[The data Boundary: Start]

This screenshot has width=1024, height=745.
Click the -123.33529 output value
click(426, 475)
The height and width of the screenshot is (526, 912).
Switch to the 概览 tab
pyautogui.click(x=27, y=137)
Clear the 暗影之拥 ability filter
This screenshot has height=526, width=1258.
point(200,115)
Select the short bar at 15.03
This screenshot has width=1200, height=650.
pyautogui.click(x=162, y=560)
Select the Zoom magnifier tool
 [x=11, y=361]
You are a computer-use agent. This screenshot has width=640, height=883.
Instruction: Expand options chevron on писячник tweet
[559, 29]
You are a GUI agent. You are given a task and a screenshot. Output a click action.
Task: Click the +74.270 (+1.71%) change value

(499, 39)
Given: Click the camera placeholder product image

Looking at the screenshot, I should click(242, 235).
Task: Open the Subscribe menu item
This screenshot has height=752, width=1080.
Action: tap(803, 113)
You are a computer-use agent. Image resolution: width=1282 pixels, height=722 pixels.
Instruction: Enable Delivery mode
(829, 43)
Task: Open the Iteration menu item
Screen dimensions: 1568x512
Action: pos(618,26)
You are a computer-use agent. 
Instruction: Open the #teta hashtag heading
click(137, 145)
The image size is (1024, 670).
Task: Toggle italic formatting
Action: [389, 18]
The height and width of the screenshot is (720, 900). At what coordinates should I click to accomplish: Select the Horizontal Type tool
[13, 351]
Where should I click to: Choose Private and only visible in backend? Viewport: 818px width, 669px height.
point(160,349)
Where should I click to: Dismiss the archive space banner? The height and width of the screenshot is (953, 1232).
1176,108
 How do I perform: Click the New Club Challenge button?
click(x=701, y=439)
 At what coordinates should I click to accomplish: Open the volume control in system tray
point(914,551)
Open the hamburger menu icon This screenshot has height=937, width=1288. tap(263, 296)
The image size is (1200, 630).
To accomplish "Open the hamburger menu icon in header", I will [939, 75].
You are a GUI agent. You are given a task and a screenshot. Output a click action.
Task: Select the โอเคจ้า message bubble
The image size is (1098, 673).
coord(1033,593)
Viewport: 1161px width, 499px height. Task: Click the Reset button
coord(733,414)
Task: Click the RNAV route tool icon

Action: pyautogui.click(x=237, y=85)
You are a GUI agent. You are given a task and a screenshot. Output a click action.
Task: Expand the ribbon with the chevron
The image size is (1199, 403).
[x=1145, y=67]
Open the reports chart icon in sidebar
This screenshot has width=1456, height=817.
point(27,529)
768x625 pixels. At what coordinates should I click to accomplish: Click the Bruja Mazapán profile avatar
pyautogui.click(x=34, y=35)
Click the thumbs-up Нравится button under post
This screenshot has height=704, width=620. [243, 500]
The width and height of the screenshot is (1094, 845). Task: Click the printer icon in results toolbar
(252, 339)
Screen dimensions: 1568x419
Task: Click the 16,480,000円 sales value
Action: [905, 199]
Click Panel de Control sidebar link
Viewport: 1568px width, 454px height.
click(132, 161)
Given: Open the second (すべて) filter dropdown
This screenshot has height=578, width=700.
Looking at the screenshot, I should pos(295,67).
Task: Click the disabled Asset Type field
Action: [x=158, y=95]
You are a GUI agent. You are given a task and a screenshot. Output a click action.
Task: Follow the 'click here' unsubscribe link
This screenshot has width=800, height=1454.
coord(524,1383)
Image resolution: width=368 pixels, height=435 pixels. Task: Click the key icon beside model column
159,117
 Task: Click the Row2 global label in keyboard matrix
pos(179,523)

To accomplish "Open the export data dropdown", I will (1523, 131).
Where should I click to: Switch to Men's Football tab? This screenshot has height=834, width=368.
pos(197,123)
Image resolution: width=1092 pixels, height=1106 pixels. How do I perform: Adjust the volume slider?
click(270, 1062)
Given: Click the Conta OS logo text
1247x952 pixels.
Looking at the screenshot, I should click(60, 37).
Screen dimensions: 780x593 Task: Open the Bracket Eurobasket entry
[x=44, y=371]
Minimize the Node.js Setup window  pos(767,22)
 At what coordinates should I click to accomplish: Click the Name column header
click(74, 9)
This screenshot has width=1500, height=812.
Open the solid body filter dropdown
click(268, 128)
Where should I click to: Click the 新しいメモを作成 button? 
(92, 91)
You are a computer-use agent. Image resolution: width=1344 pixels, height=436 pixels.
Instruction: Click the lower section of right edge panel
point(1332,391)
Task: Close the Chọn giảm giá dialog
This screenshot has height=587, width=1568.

[The data Boundary: End]

• [To do] Go through the listing above and copy each line that contains "link".

• [Result for this exercise]
Click Panel de Control sidebar link
Task: Follow the 'click here' unsubscribe link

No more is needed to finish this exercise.